O Ministério Público do Estado da Bahia (MP-BA), por meio da 3ª Promotoria de Justiça de Itaparica, emitiu uma recomendação oficial ao município e ao seu prefeito José Elias Oliveira das Virgens, mais conhecido como Zezinho, para que cessem imediatamente o uso das redes sociais institucionais para promoção pessoal. A medida, assinada nesta quarta-feira (8) pela promotora Márcia Munique Andrade de Oliveira e recebida pelo site Achei Sudoeste baseia-se em uma investigação que apontou o uso de perfis oficiais da prefeitura para destacar a imagem do chefe do Executivo, especialmente por meio de publicações compartilhadas, os chamados posts em “collab”, entre a conta institucional e a página pessoal do gestor.

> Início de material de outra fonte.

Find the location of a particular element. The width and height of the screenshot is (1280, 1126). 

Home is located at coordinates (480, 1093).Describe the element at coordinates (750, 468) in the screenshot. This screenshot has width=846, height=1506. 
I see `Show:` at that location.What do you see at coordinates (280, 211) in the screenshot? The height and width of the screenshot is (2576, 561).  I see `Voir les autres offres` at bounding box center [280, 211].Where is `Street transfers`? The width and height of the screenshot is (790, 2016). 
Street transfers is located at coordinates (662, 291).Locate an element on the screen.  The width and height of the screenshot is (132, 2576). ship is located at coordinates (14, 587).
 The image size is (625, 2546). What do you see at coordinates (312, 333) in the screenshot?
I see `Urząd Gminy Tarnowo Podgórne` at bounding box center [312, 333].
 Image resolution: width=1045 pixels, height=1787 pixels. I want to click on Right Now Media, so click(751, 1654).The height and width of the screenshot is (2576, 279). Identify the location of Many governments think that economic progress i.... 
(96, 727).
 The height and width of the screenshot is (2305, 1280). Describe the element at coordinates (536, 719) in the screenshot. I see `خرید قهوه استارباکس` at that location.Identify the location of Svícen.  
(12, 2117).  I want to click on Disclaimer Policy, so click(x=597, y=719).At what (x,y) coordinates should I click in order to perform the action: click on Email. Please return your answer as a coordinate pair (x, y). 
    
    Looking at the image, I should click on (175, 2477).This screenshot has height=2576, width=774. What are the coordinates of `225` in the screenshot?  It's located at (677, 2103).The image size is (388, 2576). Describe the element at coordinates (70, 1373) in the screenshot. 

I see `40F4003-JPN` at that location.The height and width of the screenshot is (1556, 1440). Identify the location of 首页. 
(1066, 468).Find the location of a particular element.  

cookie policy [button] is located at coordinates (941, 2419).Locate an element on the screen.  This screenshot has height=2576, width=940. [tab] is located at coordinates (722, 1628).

A recomendação destaca que a publicidade dos órgãos públicos deve ter caráter estritamente educativo, informativo ou de orientação social, sendo proibida a utilização de nomes, símbolos ou imagens que caracterizem a promoção pessoal de autoridades. Diante disso, o órgão determinou que a prefeitura se abstenha de realizar novas publicações em colaboração com perfis de agentes políticos e deu um prazo de 10 dias para que o município revise e remova dos perfis oficiais os conteúdos antigos que firam o princípio da impessoalidade.

Além da exclusão dos conteúdos, a Promotoria exige que a administração municipal oriente seus servidores, assessorias de imprensa e empresas terceirizadas de comunicação a seguirem as regras constitucionais. O município também deve adotar um protocolo interno de comunicação que proíba expressamente a personalização de ações governamentais e o uso de slogans ou identidades visuais ligadas ao prefeito.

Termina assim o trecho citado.